Genome-wide identification of the Class III peroxidase gene family and its association with fruit rind cracking in Cucumis melo

Yanping Hu¹Tingting Zhang²Yushan Wang³Chongchong Wang¹Baibi Zhu¹Feng Wang¹Yisong Chen¹Min Wang^1*Yang Zhou^3*

• ¹Hainan Academy of Agricultural Sciences, Haikou, China
• ²Xiangyang Academy of Agricultural Sciences, Xiangyang, China
• ³Hainan University, Haikou, China

Class III peroxidase (PRX) functions as a pivotal enzyme in lignin polymerization and participates in the regulation of cell wall hardening and elongation. Nevertheless, comprehensive investigations on PRX involvement in the rind cracking of melon (Cucumis melo) remain absent. In this study, melon was selected as the experimental material to systematically explore the association between the PRX gene family and rind cracking through genome-wide identification, bioinformatics analysis, and expression validation.
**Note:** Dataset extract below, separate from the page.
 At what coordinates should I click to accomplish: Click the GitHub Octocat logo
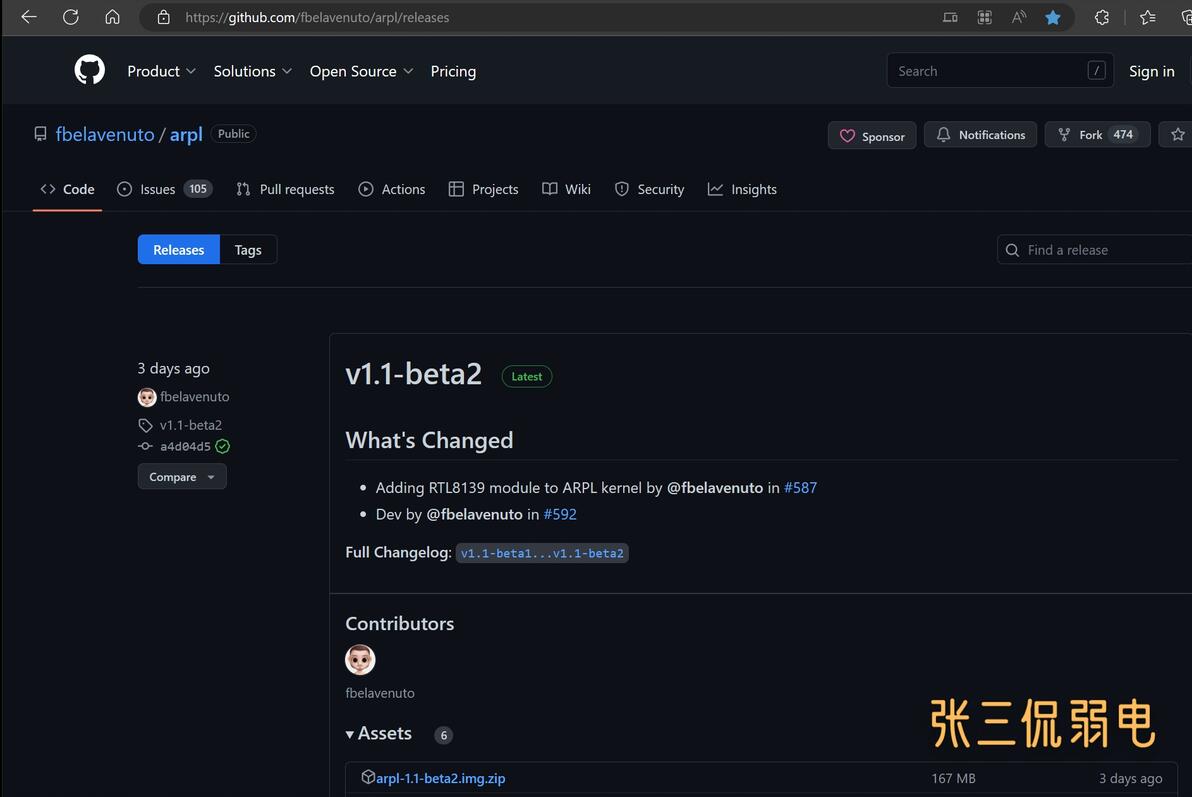(x=90, y=70)
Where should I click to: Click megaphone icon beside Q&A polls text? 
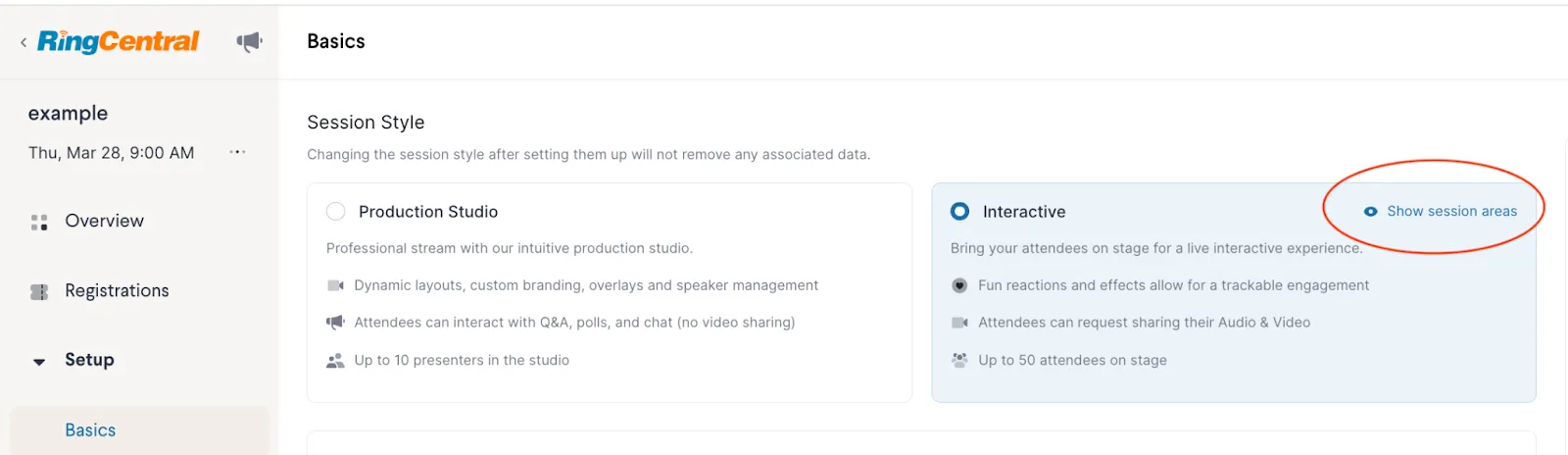[x=335, y=323]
Physiological analyses revealed that peroxidase activity and lignin accumulation were significantly higher in cracking-susceptible cultivars compared to cracking-resistant cultivars, with cracked rinds displaying elevated levels relative to intact rinds. Sixty-four PRX genes were identified in the melon genome, and phylogenetic analysis categorized them into six subgroups. The CmPRX genes were unevenly distributed across 12 chromosomes, and collinearity analysis uncovered eight duplicated gene pairs within the melon genome. Comparative synteny analysis revealed that the number of collinear PRX gene pairs between melon and other Cucurbitaceae species, specially cucumber and watermelon, was greater than that observed with the more distantly related Arabidopsis. Promoter cis-acting element examination revealed that the 64 CmPRX genes harbored 25 classes of elements associated with hormones, stress responses, and growth and development. Transcriptome data from melon rinds revealed that the CmPRX genes could be clustered into six groups based on expression patterns across different rind types. Among these, CmPRX genes in clusters 1 and 6 exhibited higher transcript levels in cracked rinds compared to non-cracked rinds. Moreover, quantitative real-time polymerase chain reaction analyses confirmed that CmPRX39, CmPRX48, and CmPRX51 were expressed at significantly elevated levels in cracked rinds compared with those of non-cracked rinds. Protein interaction network prediction showed that these three candidate genes interacted with multiple proteins involved in the lignin synthesis pathway, suggesting their potential regulatory roles in rind cracking of melon through mediating lignin polymerization. These findings identified candidate genes influencing rind cracking in melon, thereby offering potential molecular targets for the breeding of cracking-resistant cultivars.